- PROMPT:
Reproduce the data below line for line, with no changes.

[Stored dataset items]
## start

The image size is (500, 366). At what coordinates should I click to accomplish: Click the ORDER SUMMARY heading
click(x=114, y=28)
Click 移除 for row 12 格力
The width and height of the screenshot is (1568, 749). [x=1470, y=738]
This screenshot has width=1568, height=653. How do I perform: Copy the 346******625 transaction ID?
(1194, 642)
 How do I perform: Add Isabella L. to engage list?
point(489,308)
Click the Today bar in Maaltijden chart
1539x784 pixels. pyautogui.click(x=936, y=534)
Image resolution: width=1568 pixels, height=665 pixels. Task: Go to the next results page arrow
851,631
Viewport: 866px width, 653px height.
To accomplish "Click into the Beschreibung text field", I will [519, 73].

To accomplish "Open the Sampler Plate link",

## end

- ANSWER IN FULL:
The image size is (500, 366). At what coordinates should I click to accomplish: Click the ORDER SUMMARY heading
click(x=114, y=28)
Click 移除 for row 12 格力
The width and height of the screenshot is (1568, 749). [x=1470, y=738]
This screenshot has width=1568, height=653. How do I perform: Copy the 346******625 transaction ID?
(1194, 642)
 How do I perform: Add Isabella L. to engage list?
point(489,308)
Click the Today bar in Maaltijden chart
1539x784 pixels. pyautogui.click(x=936, y=534)
Image resolution: width=1568 pixels, height=665 pixels. Task: Go to the next results page arrow
851,631
Viewport: 866px width, 653px height.
To accomplish "Click into the Beschreibung text field", I will [519, 73].

To accomplish "Open the Sampler Plate link",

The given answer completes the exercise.